Tanpa strategi yang tepat, adaptasi dan transformasi digital, tentu masyarakat tidak akan menikmati layanan kereta api dan Commuter Line seperti sekarang ini. Berbagai unit usaha PT KAI, termasuk KAI Commuter, kereta Bandara Soetta, LRT Jabodebek, hingga kereta cepat Whoosh menjadi bukti nyata kebangkitan dunia perkeretaapian Indonesia yang tak surut dihantam badai.
Saya termasuk orang yang bangga ketika pernah mendapati warga negara asing atau teman dari luar daerah merasa kagum ketika mereka naik Commuter Line atau saat berada di stasiun yang bersih dan nyaman.Â
Saya juga boleh berbangga melihat petugas di stasiun membantu penumpang disabilitas atau lansia sampai mendapatkan tempat duduk.
Ya, bukan semata soal sarana dan prasarana yang kian meningkat rupanya, tetapi kualitas pelayanan turut berkembang makin profesional dan melayani dengan hati.
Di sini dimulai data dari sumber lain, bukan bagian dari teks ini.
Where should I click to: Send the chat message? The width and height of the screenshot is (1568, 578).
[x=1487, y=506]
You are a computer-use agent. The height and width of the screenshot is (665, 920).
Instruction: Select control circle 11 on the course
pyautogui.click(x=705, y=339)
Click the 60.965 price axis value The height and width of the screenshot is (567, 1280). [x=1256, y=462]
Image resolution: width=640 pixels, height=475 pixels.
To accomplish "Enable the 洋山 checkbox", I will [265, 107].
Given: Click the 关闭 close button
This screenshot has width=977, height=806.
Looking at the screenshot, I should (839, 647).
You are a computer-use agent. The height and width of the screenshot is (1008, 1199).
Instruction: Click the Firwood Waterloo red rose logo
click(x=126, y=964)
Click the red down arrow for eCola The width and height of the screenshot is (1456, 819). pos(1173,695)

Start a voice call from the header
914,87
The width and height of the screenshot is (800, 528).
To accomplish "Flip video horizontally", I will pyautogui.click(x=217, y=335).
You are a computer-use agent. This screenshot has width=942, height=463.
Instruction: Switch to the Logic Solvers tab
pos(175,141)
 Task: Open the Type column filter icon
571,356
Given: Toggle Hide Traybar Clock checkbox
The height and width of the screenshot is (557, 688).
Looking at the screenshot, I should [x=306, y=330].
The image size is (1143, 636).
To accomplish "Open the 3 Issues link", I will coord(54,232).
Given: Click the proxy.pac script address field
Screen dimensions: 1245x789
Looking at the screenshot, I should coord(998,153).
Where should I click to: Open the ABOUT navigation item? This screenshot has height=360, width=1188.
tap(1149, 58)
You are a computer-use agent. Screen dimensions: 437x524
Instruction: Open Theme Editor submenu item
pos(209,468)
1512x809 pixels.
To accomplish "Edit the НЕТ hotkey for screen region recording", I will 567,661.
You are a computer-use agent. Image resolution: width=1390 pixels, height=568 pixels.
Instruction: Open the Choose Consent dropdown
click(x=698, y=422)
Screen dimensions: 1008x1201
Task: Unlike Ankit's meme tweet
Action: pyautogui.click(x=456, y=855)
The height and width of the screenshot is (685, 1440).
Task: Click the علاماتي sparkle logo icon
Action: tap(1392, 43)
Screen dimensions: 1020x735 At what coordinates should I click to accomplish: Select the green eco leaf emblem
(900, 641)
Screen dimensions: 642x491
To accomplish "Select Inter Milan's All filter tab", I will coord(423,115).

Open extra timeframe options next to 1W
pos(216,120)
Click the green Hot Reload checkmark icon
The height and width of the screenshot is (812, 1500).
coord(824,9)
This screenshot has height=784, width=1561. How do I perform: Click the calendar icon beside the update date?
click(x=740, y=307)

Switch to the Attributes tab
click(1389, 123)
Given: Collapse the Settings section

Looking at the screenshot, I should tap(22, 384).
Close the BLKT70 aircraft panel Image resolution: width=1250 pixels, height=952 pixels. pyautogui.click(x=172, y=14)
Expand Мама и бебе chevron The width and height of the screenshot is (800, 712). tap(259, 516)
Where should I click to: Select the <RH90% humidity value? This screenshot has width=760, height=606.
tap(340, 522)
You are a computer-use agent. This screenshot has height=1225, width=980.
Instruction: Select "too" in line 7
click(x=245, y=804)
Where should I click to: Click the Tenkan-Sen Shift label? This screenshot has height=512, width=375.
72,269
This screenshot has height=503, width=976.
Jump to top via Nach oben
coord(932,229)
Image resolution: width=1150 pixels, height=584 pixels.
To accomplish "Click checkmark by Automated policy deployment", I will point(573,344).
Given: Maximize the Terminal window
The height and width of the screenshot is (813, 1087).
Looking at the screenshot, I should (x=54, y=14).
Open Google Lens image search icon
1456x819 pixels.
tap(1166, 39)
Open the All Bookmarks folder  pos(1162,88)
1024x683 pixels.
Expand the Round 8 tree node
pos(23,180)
Karena kereta api, tak hanya rangkaian besi yang dirakit sebagai alat pengangkut, tetapi lebih dari itu, kereta api dan juga Commuter Line adalah pengantar mimpi dan harapan orang-orang yang dibawanya.
Ada kerinduan keluarga di rumah ketika saya pulang kerja menggunakan Commuter Line, demikian juga dengan orang-orang lainnya. Ada pula setumpuk cita-cita yang orang-orang bawa ketika pagi hari berjuang naik Commuter Line.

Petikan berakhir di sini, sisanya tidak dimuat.